Isso bastou para que ofensas tais como vagabundos, petistas, miseráveis, bandidos, pobres, filhos do bolsa miséria, filhos da puta fossem dirigidas a eles. No grupo que ali parou, havia idosos, jovens, mulheres e skinheads. Uma das manifestantes gritou que eles gostavam de mamar nas tetas do governo, mostrou um dos seios e pediu para que, então, mamasse ali. Um dos skinheads socou a porta de aço da casa e desafiou os fotógrafos a registrar a imagem. 

O protesto contra quem também protestava
Enquanto isso, eu, Chaim e Wesley, junto de mais outro fotógrafo e dois jovens que ali estavam, nos posicionamos na porta da casa de modo a evitar uma possível tentativa de invasão. Alguns manifestantes chegavam perto e gritavam outras ofensas e os desafiavam a sair lá de dentro e encará-los.

Por quê? A luta pela moradia e o apoio aos professores é um crime tão grande que justifica essa ação tão cheia de ódio?

Parecia que o grupo de pessoas havia se tornado um touro furioso, que investia contra quem tivesse a ousadia de colocar uma bandeira vermelha na janela do apartamento. De imediato, pensei em um touro correndo atrás da bandeira, pronto a atacar sem saber por que fazia 
isso.

Manifestantes ameaçam invadir imóvel 

— Pula, pula, pula!!!, era o que eles gritavam. Uma divergência política foi o suficiente para desejar a morte a um completo desconhecido. 
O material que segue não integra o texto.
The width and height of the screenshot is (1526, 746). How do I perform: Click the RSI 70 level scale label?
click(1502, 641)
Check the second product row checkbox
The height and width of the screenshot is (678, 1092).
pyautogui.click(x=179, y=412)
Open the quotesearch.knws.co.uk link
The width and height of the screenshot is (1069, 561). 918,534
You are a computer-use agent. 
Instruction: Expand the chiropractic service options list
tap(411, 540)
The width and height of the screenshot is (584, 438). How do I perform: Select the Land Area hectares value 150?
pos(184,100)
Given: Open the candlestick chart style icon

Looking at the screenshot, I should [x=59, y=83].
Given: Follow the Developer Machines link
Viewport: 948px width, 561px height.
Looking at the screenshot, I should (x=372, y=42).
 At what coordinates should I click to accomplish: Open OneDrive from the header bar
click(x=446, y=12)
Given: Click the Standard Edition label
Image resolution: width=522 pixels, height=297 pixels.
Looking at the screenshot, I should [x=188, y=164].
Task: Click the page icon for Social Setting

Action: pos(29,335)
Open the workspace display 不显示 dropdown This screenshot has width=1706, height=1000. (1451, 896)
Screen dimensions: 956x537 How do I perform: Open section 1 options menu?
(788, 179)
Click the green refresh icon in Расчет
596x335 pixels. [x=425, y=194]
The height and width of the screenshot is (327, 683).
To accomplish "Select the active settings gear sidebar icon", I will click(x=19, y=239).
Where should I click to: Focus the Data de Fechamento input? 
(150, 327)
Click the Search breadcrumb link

Essa parte do protesto seguiu e se encerrou na Praça da República, onde pessoas estenderam faixas azuis, verdes e amarelas pela avenida.

Gostaria de deixar claro que esse é um relato completamente pessoal, baseado no que eu vi e destacando as coisas que mais me chocaram no ato deste domingo 15 de março. Foi um protesto pacífico? Sim, até onde eu sei não houve incidentes envolvendo violência física ou depredação. 

Fim de protesto na rua da Consolação
Mesmo sendo nitidamente um protesto composto por uma parcela mais abastada da sociedade, não questiono em momento algum o direito deles irem às ruas e defendo a liberdade deles se manifestarem, mas é preciso que se preste atenção na ausência de uma consciência política embasada, do ódio cego e seletivo – afinal, o cartel do metrô está aí. Ops, não tá mais, foi arquivado – dirigido à apenas uma pessoa, partido, cor ou extrato social.

Se eu concordo com as reivindicações? Não com as que eu vi ali, mas concordo com a necessidade de ser feita Justiça ou, pelo menos, se fazer valer a Justiça no país, de forma igualitária.

* Matheus José Maria é fotojornalista.